The FBI did its best to bury the damning FD-1023 document in a surreptitious effort to protect President Biden. But Sen. Chuck Grassley, R-Iowa, obtained the record pursuant to legally protected disclosures by Justice Department whistleblowers. He then released it to the public for all to read. Take a moment to peruse it online. It’ll knock your socks off.
Naturally, the mainstream media dismissed it as a debunked conspiracy theory. Democrats chimed in by asserting that then-Attorney General Bill Barr closed the probe in 2020 for lack of evidence. Neither is true. Barr has since confirmed that he sent the case to the U.S. Attorney for Pittsburgh who reportedly found additional incriminating evidence that the FBI either overlooked or deliberately ignored.
Regrettably, the case was then forwarded for action to the Delaware U.S. Attorney, which is where all Biden corruption cases go to die. Under the stewardship of David Weiss, the office appears to have done nothing except cover it up. IRS whistleblowers testified that they were never given the FD-1023 document, and they were further prevented from asking any questions about Joe Biden’s unmistakable involvement.
Do the Burisma transactions constitute crimes? Most certainly. They appear to be quid pro quo or pay-to-play schemes which would clearly violate the Foreign Corrupt Practices Act that prohibits using a public office for personal financial gain to yourself or family members.
But it is also evidence of bribery, extortion, and conspiracy. If the wire transfers were, indeed, channeled through a series of opaque accounts, as alleged, this would run afoul of the money laundering felony statutes and, perhaps, racketeering.
Is it any wonder that prosecutors forbid IRS investigators from examining the evidence and pursuing it? That’s called obstruction of justice by the Department of Justice. And it’s the definition of corruption by Garland, Weiss, the FBI, and a host of others who contorted the law and disregarded the evidence to shield the Bidens.
Inevitably, there is a paper trail. Through subpoenas, Congress has the ability to locate the evidence of skullduggery. Already, the Committee has identified wire transfers, bank records, hundreds of Suspicious Activity Reports at the Treasury Department, text messages, and smoking gun emails. If the purported voice recordings involving Hunter and Joe Biden still exist, perhaps they can be acquired.
But eyewitness testimony can be equally powerful and persuasive. In this respect, Devon Archer is capable of lifting the veil of secrecy and protection that has long insulated the Bidens from exposure and culpability.
We can easily anticipate that Democrats and their media handmaidens will attempt to sully Archer as an unreliable convicted felon who was found guilty for his role in a separate bond fraud. But let’s not forget how both Dems and journalists salivated over the testimony of convicted felon Michael Cohen after he was convicted of tax fraud and lying to Congress. They faithfully vouched for him as an honest broker of information only because he was willing to trash his former employer, Donald Trump.

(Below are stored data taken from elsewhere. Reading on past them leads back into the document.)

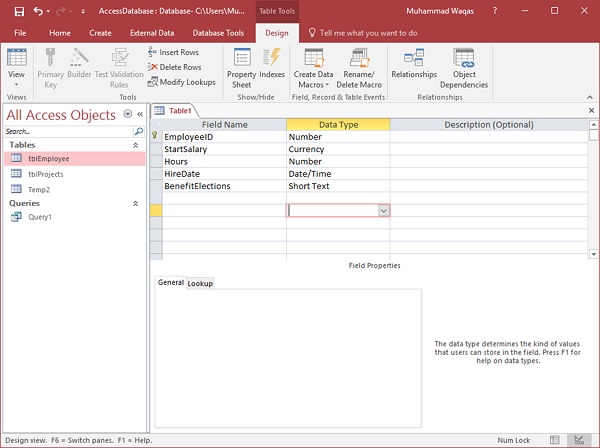The image size is (600, 448).
Task: Open the File menu
Action: tap(19, 33)
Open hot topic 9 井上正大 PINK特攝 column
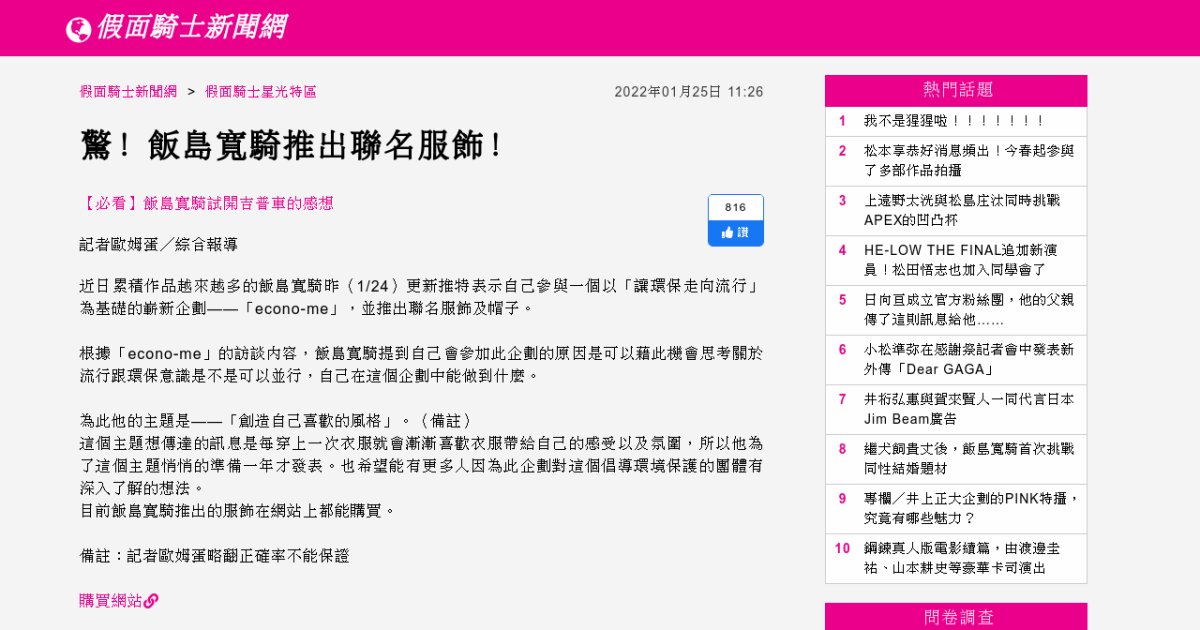 pyautogui.click(x=968, y=508)
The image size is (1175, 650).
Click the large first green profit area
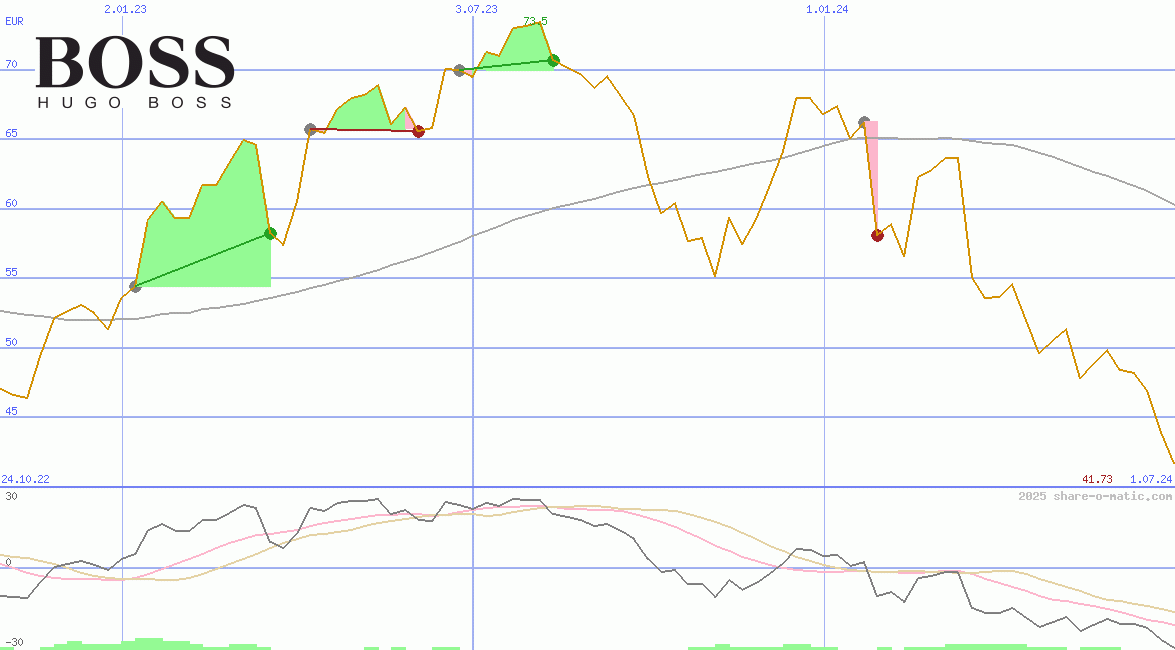[215, 230]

Beyond the crimes identified herein, the actions of Joe Biden rise to the level of an impeachable offense. The U.S. Constitution specifically states that a president can be removed for treason and bribery. Both would apply if the accusations against him are true and supported by credible evidence.
As I have noted before, this is exactly what our Founding Fathers feared the most. They worried that a future president might violate his sacred oath of office by secretly conspiring with malign foreign actors to betray our nation for self-enrichment.
The evidence uncovered so far is a damning indictment of corruption at the highest level of government —the current occupant of the White House.